Today, software is at the heart of all types of companies, so proper management of the software supply chain has taken on greater importance. Enterprises see the JFrog platform as mission-critical when it comes to managing risk and providing excellent end-user outcomes.
JFrog’s main competitive advantage is that it takes binaries (software packages) from the development phase to the deployment phase. Customers can either self-manage (on-prem) or use the cloud. The company’s DevOps workflow encompasses the planning, coding, building and testing by developers. It also includes the deployment, operation and monitoring of the software by operators. Plus, JFrog secures all components of an application from creation to delivery.
Artifactory is JFrog’s flagship product. It’s a binary repository manager that acts as a system of record for all software within an organization, including applications written internally and from open source. Within Artifactory, binaries can be edited, tracked and managed. The product helps automate the entire software development process, which in turn speeds up release cycles. Organizations like that they can get up-to-date software to users as quickly as possible.
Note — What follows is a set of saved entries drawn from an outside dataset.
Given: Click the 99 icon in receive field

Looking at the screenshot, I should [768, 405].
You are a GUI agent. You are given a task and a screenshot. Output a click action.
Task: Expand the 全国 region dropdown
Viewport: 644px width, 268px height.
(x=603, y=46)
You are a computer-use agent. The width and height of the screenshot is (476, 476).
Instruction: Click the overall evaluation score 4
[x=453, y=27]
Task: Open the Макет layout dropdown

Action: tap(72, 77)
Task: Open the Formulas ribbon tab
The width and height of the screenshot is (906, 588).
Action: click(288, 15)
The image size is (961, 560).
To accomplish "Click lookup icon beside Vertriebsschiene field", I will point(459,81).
JFrog also offers Advanced Security, a binary-focused DevSecOps solution that protects the software supply chain. Advanced Security is integrated with Artifactory along with JFrog’s Xray, a universal software composition analysis solution that proactively identifies security vulnerabilities.
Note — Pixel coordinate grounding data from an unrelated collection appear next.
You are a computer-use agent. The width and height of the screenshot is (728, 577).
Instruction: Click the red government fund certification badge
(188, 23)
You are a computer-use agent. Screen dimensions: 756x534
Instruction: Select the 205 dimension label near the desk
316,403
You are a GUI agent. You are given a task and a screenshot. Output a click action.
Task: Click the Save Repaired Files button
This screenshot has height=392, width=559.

Many security solutions for software fall short because they only focus on source code and what happens before the application is in production, according to JFrog. For organizations to truly protect the software supply chain, users need to consider both code in development and in production at the binary level. Advanced Security offers a set of binary and source code analysis capabilities on a unified platform with an intuitive UI.
Introduced in October 2022, Advanced Security added about $5 billion to JFrog’s total addressable market, which is estimated to total at least $40 billion. With this newer product, JFrog’s security capabilities are now a real competitive differentiator. Since Advanced Security protects the entire software supply chain, the product gives JFrog the ability to displace and consolidate the functionality of multiple security tools or even entire security companies. Customers can save money by eliminating various security point solutions.
JFrog is primarily an expansion story. The average land deal has been around $10,000. Enterprise customers are landing with higher ASPs, often because they’re consolidating multiple tools onto JFrog’s platform and committing to the cloud at scale. JFrog’s goal is to move as many accounts as possible to its Enterprise+ full-platform tier, which in Q4 accounted for 49% of total revenue, up from 43% a year ago.
For Q1, JFrog’s total revenue guidance range of $98 million to $99 million (growth of 23%) was above the consensus of $97.4 million. The initial 2024 total revenue outlook of $424 million to $428 million (growth of 21% to 22%) topped the consensus of $421.7 million.